_Exercise goal_.
Look through the records below and say how many lines include "agent". Give only that number.

_Material supplied_.
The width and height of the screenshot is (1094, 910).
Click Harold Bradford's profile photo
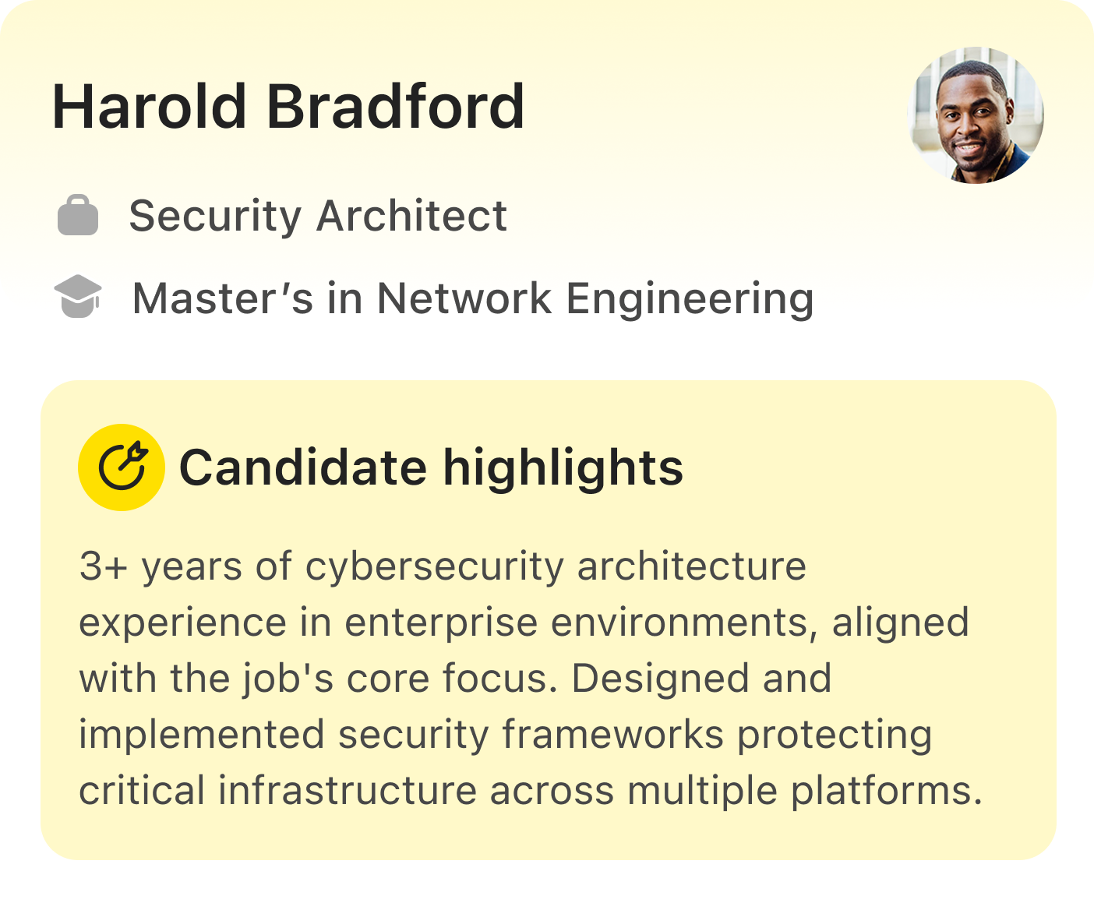(x=976, y=115)
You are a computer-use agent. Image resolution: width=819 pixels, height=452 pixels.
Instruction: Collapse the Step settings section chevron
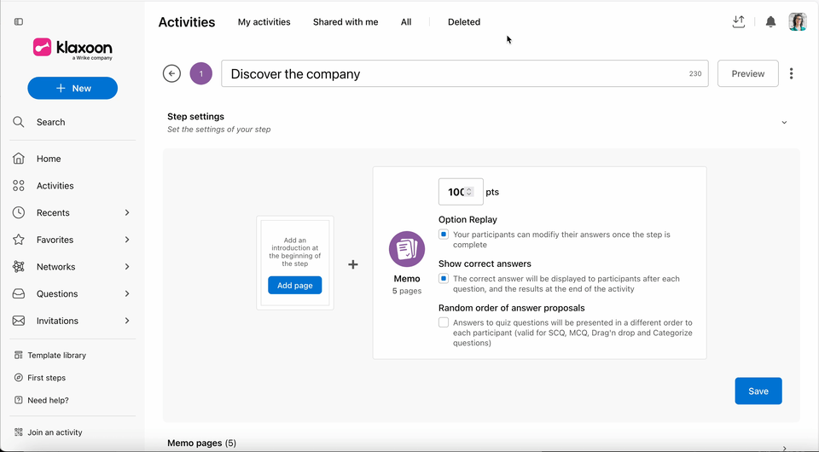784,123
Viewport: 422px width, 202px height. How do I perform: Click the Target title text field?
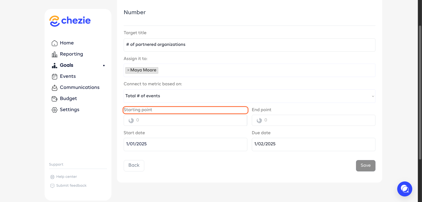coord(249,45)
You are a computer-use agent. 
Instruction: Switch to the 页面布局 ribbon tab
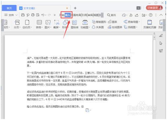coord(76,15)
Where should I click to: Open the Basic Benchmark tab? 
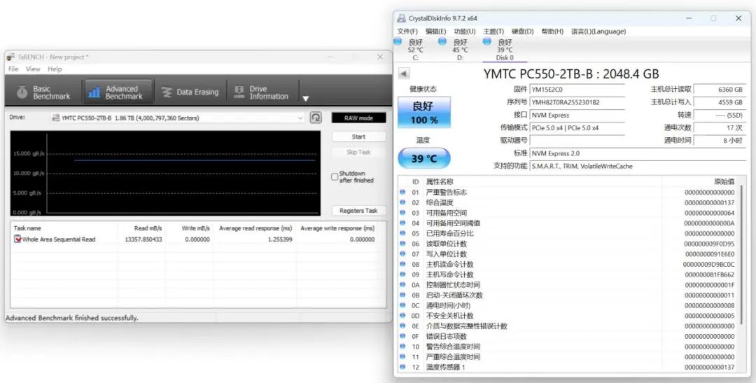click(43, 92)
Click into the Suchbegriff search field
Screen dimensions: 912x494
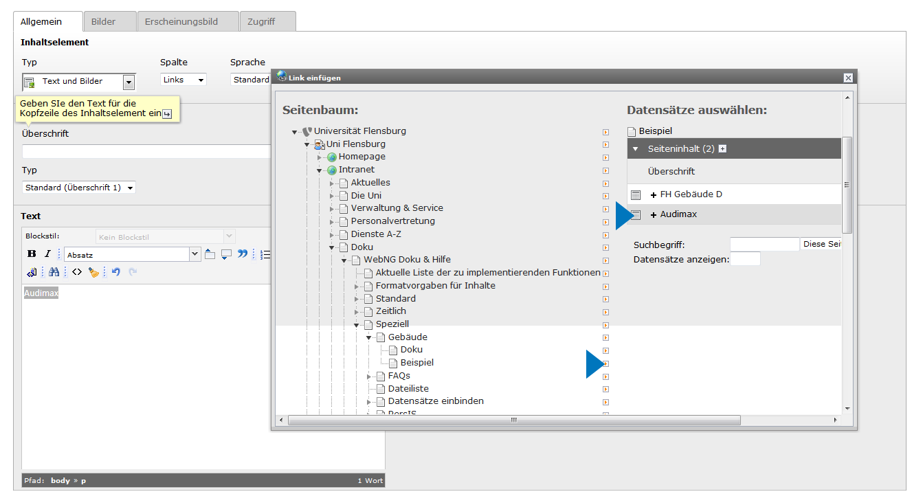pyautogui.click(x=764, y=244)
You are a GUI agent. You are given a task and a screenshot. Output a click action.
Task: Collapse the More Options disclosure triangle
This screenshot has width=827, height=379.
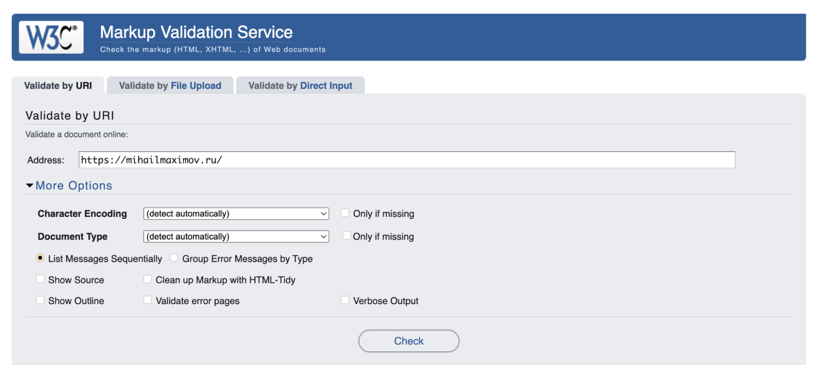point(30,185)
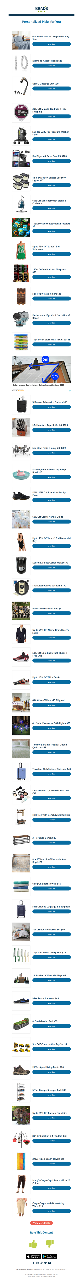
Task: View deal for Nike Force Sneakers $49
Action: [x=51, y=1003]
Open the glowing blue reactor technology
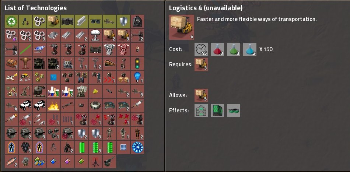This screenshot has width=350, height=172. click(x=137, y=147)
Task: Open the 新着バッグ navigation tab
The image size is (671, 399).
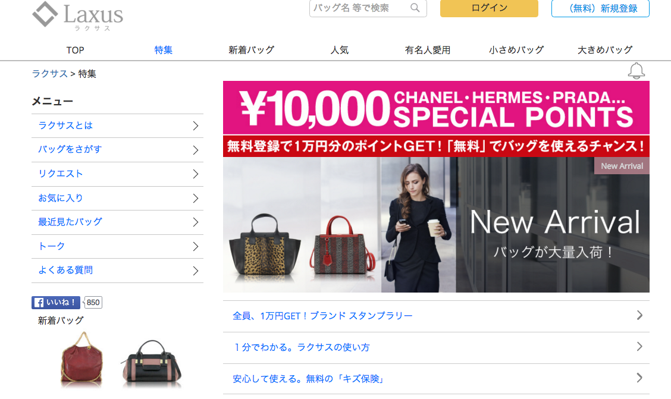Action: click(251, 50)
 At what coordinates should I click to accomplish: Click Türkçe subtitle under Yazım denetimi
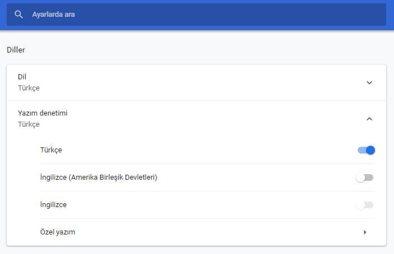[28, 124]
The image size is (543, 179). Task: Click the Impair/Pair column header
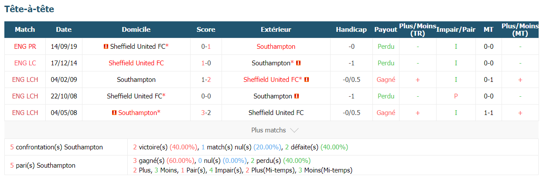coord(456,30)
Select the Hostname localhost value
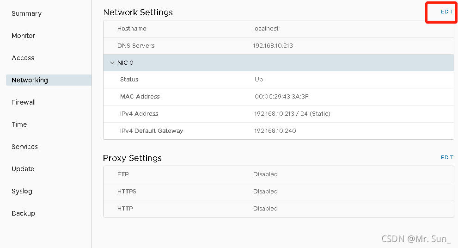This screenshot has height=248, width=458. [x=266, y=29]
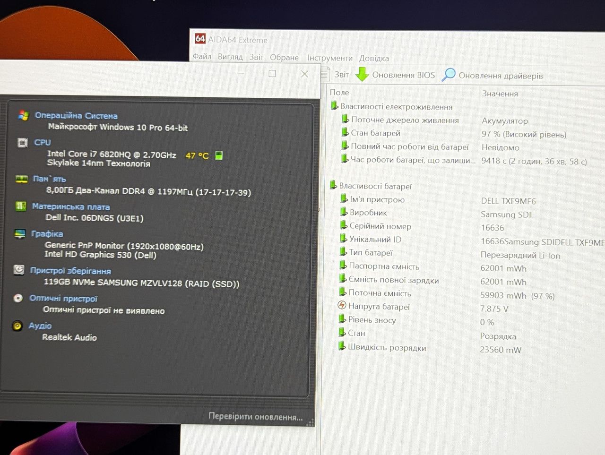
Task: Click the AIDA64 logo in title bar
Action: pos(200,39)
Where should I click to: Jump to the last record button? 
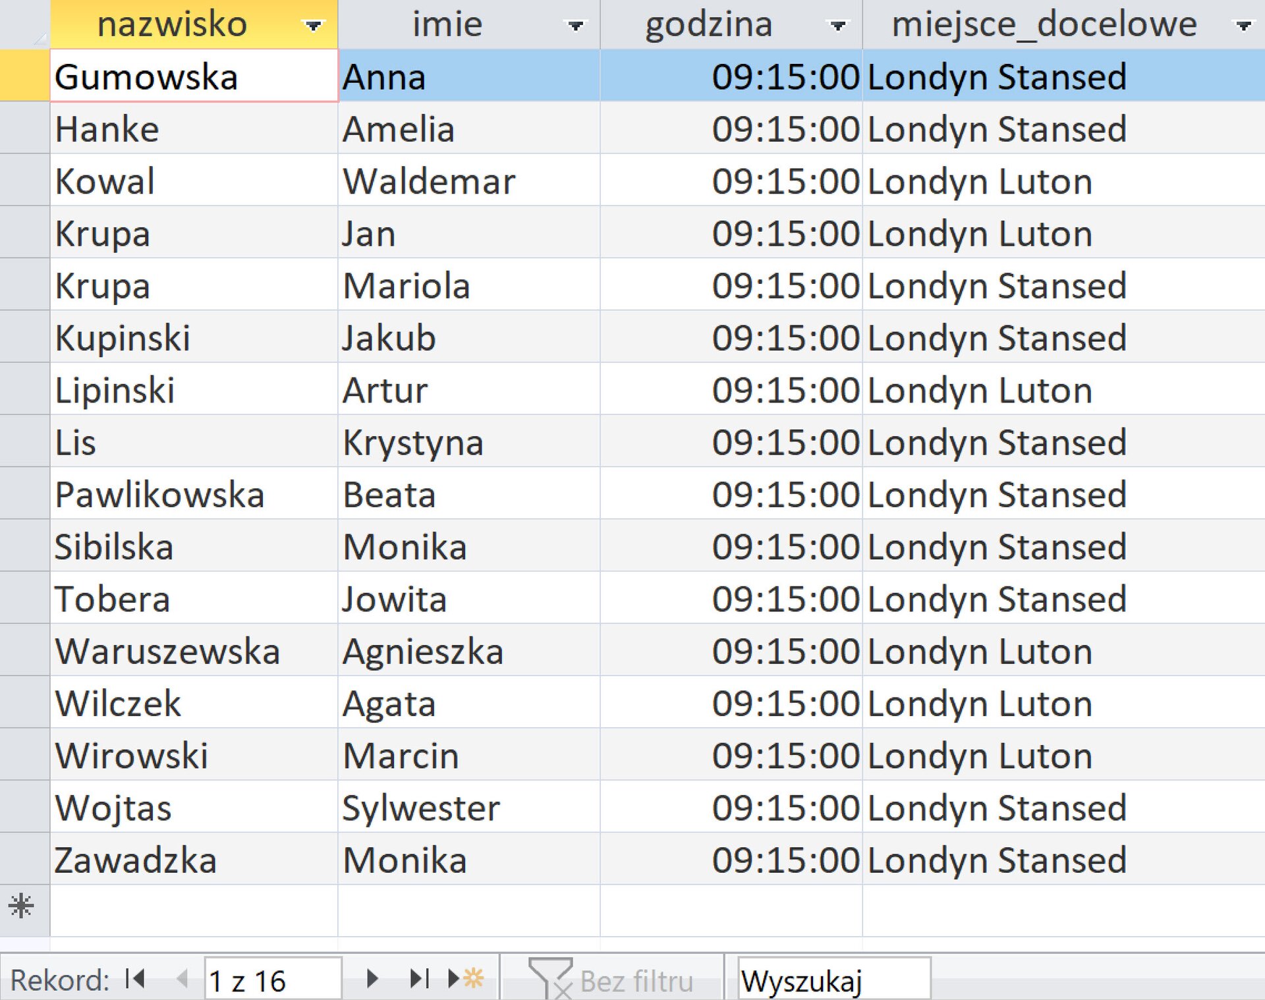coord(419,979)
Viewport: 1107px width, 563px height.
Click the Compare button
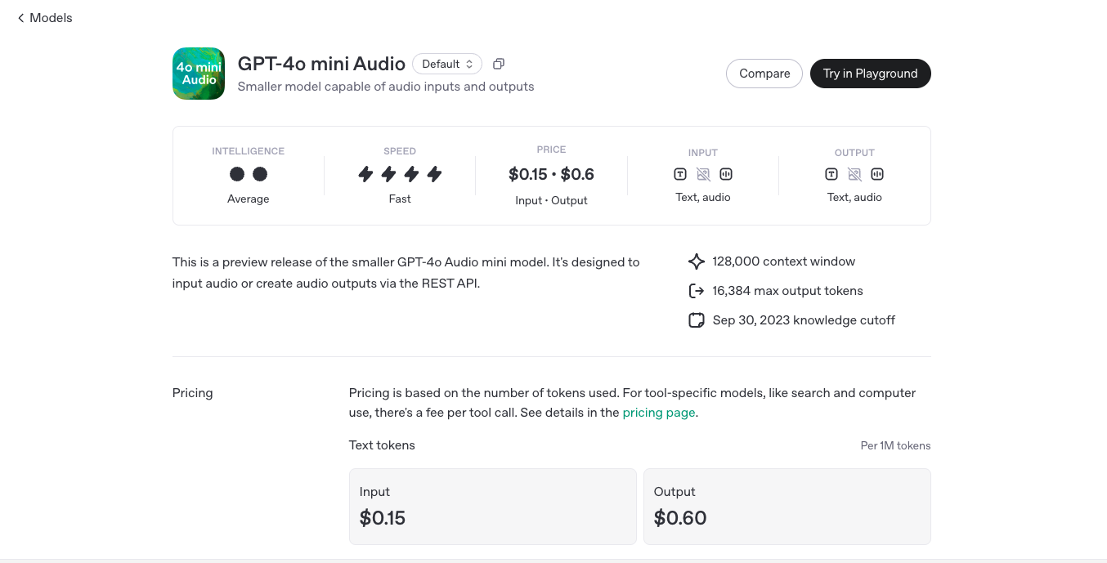pyautogui.click(x=764, y=74)
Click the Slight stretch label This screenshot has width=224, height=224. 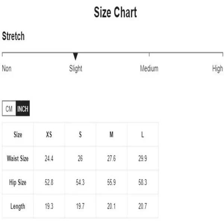(75, 69)
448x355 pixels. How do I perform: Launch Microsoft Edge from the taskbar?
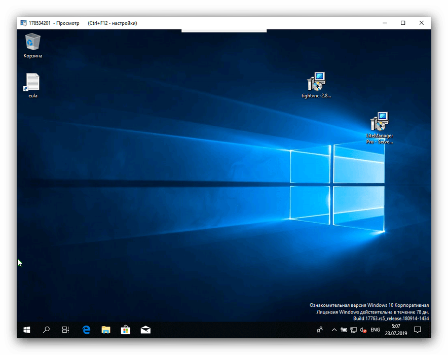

_Answer to this task_.
3